▸ **EXERCISE**:
How many lines of the records contain the word "section"? Case matters. Give only the number.

▸ **RECORDS SUPPLIED**:
☆ ☆ ☆ ☆

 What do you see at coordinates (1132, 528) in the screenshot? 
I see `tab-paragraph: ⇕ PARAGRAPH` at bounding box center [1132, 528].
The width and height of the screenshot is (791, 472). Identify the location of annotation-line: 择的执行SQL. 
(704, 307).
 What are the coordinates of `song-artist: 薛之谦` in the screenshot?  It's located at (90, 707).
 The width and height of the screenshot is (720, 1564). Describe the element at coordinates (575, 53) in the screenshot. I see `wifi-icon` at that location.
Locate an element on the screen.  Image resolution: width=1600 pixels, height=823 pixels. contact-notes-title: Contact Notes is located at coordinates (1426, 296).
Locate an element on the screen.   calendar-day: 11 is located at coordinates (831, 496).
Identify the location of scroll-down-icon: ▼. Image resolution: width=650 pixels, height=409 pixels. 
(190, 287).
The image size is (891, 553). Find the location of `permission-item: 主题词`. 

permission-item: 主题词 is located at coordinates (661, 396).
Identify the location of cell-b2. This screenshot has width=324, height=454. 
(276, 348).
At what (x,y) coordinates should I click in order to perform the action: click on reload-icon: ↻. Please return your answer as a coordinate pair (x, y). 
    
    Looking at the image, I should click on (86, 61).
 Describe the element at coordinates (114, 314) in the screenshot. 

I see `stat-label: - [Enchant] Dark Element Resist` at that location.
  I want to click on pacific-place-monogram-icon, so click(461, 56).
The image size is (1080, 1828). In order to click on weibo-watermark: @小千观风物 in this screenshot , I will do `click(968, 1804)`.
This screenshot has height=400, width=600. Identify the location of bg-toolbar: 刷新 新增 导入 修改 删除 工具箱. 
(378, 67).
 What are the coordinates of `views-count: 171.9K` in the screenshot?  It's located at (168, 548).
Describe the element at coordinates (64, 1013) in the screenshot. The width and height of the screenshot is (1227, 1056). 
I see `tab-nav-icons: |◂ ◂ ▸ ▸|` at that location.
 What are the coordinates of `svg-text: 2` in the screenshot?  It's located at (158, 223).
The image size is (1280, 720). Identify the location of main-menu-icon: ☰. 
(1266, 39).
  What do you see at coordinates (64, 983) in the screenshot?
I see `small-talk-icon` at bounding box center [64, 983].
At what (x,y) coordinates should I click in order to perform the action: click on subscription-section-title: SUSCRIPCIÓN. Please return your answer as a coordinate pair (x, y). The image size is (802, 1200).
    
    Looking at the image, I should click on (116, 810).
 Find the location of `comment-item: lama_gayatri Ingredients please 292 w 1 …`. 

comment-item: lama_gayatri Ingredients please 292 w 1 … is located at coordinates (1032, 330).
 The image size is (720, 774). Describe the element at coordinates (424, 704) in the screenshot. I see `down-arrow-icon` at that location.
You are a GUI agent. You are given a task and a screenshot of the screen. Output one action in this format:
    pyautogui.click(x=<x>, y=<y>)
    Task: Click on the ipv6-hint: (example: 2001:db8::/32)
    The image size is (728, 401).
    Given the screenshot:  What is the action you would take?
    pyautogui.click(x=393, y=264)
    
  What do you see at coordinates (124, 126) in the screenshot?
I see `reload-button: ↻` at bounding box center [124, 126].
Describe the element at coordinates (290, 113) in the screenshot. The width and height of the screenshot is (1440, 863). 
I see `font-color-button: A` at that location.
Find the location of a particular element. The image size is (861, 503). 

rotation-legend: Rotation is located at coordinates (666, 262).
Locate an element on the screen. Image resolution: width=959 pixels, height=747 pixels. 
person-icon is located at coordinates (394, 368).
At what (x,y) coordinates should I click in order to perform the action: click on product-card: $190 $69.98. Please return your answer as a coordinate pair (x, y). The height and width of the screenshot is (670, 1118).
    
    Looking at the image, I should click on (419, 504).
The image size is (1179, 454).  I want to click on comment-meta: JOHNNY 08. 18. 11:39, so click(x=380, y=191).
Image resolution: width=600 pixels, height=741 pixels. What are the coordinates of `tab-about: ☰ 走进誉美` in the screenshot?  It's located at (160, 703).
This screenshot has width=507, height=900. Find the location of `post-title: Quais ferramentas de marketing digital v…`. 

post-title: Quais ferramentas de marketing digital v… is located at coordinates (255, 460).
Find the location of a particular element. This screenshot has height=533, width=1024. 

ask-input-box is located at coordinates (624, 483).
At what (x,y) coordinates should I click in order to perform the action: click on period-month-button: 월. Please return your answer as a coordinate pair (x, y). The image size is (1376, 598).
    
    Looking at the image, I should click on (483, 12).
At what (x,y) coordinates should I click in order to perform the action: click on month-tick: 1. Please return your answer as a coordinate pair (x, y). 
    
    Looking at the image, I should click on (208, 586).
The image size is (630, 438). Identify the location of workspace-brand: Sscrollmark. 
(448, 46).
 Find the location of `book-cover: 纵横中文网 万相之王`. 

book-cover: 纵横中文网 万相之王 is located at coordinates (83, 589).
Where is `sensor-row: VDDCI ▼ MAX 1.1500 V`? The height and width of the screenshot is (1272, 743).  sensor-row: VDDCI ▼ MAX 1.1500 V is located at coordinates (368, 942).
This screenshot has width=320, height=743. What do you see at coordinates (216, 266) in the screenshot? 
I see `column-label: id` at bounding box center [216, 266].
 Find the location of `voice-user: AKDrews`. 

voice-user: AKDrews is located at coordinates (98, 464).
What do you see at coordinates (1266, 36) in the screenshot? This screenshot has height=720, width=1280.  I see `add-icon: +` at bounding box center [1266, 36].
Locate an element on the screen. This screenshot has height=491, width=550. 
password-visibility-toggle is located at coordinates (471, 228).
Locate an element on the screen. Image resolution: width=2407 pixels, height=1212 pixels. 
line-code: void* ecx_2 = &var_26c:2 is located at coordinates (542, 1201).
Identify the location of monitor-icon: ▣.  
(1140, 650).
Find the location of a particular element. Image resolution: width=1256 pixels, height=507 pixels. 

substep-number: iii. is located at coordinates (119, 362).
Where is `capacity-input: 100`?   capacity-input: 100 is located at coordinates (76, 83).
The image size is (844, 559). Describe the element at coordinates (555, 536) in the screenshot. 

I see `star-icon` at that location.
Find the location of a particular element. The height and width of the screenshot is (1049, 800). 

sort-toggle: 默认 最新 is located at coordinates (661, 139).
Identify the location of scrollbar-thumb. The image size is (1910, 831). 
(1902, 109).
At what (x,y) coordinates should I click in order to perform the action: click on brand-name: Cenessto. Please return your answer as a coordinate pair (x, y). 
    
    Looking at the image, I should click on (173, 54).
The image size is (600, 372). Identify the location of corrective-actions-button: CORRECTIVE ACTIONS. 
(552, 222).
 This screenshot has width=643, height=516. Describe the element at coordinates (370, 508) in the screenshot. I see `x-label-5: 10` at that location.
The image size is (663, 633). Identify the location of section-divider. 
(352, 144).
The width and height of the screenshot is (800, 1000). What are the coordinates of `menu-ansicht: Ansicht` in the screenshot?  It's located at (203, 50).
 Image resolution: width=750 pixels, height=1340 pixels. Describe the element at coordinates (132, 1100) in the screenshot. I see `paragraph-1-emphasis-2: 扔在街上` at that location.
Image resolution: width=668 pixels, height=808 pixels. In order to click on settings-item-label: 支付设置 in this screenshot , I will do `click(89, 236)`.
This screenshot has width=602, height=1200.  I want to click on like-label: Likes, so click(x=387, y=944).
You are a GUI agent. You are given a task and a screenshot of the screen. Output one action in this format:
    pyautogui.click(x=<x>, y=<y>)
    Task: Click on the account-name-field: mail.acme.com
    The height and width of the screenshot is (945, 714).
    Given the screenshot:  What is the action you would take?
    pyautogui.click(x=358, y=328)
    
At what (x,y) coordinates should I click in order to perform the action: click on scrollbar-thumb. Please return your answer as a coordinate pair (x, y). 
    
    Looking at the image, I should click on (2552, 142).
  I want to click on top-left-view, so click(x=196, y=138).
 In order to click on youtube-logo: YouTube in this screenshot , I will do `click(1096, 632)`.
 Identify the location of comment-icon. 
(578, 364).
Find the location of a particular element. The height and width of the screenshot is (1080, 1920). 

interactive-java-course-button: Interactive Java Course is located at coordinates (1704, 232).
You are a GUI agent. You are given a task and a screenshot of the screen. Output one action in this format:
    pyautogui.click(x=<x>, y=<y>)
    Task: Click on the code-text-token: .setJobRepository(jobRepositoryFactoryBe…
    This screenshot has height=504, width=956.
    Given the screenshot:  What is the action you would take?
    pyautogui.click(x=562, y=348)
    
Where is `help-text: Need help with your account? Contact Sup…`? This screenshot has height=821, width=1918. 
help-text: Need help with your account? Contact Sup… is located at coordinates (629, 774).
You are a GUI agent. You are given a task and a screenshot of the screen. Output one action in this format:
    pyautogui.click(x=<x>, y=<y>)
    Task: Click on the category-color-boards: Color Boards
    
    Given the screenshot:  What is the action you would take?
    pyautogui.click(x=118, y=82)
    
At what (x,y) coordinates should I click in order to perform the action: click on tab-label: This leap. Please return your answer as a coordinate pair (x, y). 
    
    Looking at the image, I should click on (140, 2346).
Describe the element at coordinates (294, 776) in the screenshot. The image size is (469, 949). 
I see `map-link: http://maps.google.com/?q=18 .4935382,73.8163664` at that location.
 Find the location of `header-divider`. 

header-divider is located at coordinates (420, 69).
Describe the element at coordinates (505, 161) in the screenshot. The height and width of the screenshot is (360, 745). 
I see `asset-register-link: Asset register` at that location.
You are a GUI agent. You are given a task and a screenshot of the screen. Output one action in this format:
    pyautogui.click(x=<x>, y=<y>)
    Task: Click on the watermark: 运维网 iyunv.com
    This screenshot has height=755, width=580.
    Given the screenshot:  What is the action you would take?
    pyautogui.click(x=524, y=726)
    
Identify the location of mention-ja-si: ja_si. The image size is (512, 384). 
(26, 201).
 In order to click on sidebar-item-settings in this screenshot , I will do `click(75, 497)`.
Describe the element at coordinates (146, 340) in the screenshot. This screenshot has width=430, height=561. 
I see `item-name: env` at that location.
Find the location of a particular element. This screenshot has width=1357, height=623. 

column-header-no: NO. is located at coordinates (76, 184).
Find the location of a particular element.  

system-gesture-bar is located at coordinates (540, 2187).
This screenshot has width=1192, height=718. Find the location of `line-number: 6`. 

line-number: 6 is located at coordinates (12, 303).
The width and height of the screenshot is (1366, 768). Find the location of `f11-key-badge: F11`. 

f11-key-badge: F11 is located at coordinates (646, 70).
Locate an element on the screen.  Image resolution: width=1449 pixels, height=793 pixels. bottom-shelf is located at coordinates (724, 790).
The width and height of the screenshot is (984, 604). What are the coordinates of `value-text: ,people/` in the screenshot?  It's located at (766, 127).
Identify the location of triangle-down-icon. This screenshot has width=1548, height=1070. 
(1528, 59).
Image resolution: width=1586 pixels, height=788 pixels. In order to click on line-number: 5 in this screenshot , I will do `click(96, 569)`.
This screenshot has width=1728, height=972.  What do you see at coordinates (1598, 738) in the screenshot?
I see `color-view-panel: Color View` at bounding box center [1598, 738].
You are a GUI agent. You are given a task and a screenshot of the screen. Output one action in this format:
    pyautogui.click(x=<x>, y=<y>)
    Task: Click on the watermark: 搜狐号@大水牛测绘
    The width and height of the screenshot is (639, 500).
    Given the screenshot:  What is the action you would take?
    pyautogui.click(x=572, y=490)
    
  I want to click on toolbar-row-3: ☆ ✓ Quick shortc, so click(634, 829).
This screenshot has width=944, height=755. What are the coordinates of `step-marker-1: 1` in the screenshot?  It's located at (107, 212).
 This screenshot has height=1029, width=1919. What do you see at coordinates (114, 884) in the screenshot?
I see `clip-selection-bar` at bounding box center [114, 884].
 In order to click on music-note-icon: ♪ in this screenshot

☆ ☆ ☆ ☆

▸ **SOLUTION BELOW**:
2